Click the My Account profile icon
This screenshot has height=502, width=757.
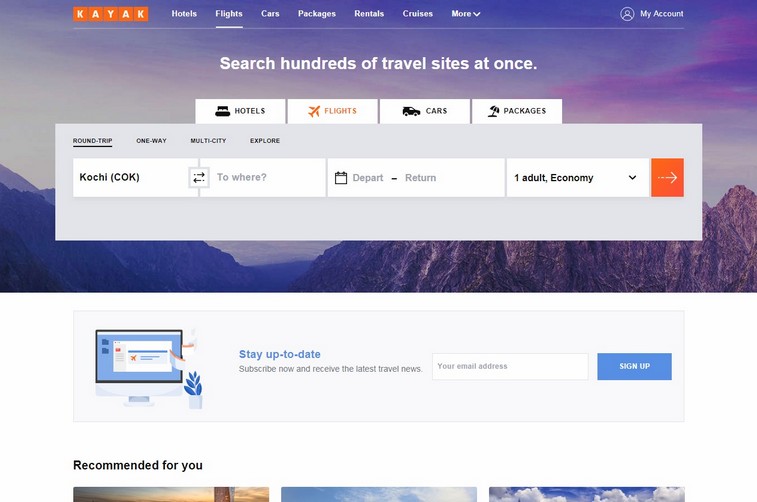click(627, 14)
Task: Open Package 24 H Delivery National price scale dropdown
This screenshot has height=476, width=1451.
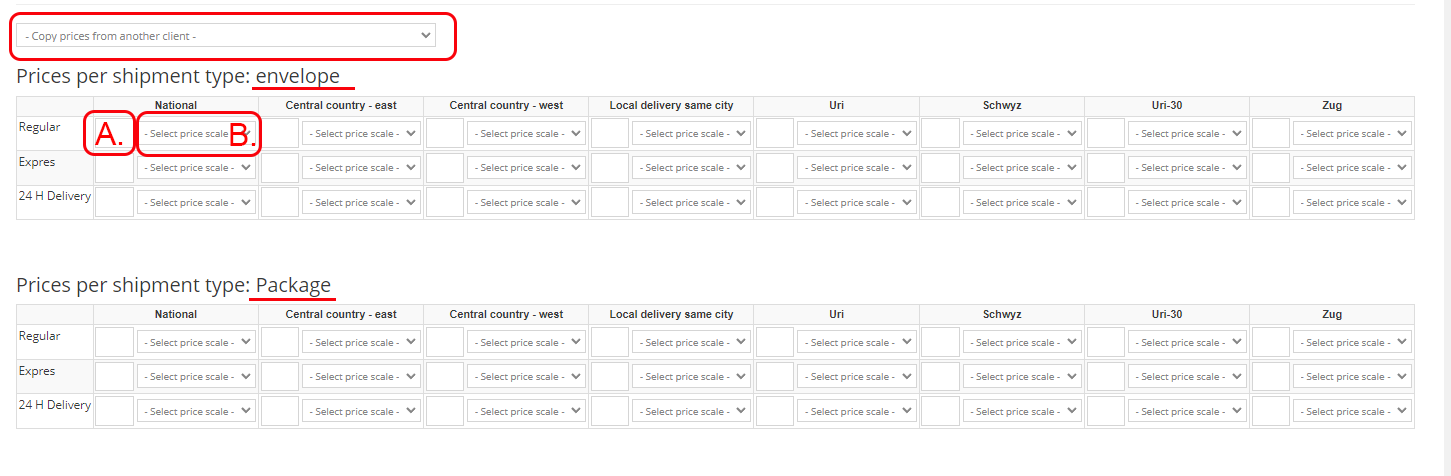Action: click(197, 411)
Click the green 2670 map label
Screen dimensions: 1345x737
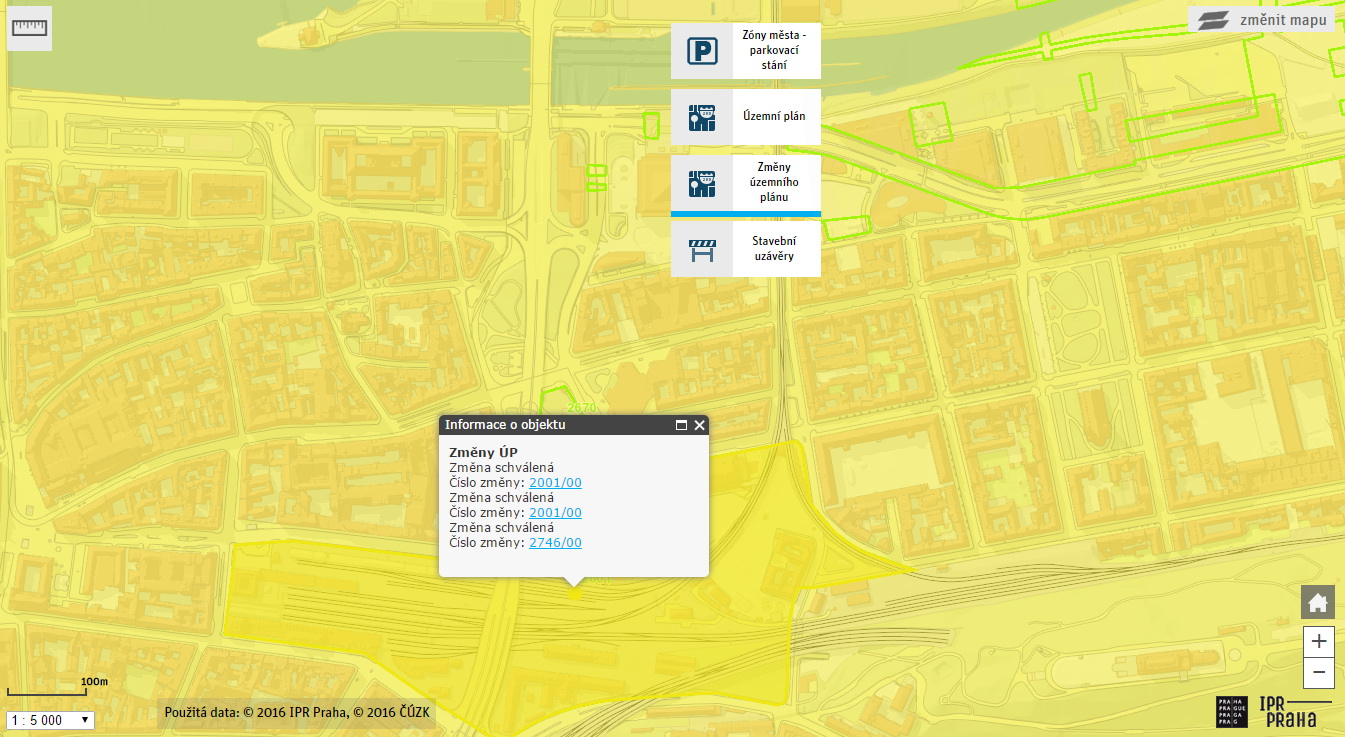pyautogui.click(x=581, y=407)
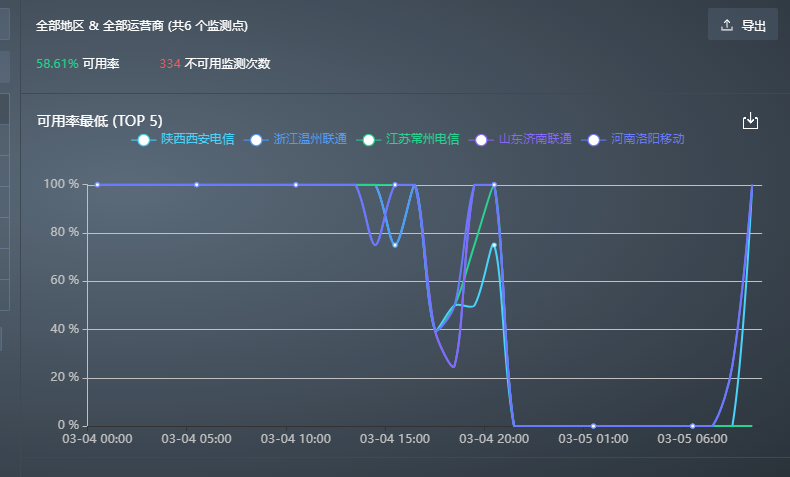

• _Exercise description_: Retype the records exactly. Any image in them should not appear in what you write.

• _Exercise solution_:
Click the My Account profile icon
This screenshot has height=502, width=757.
click(627, 14)
Task: Open Package 24 H Delivery National price scale dropdown
This screenshot has height=476, width=1451.
Action: click(197, 411)
Click the green 2670 map label
Screen dimensions: 1345x737
pyautogui.click(x=581, y=407)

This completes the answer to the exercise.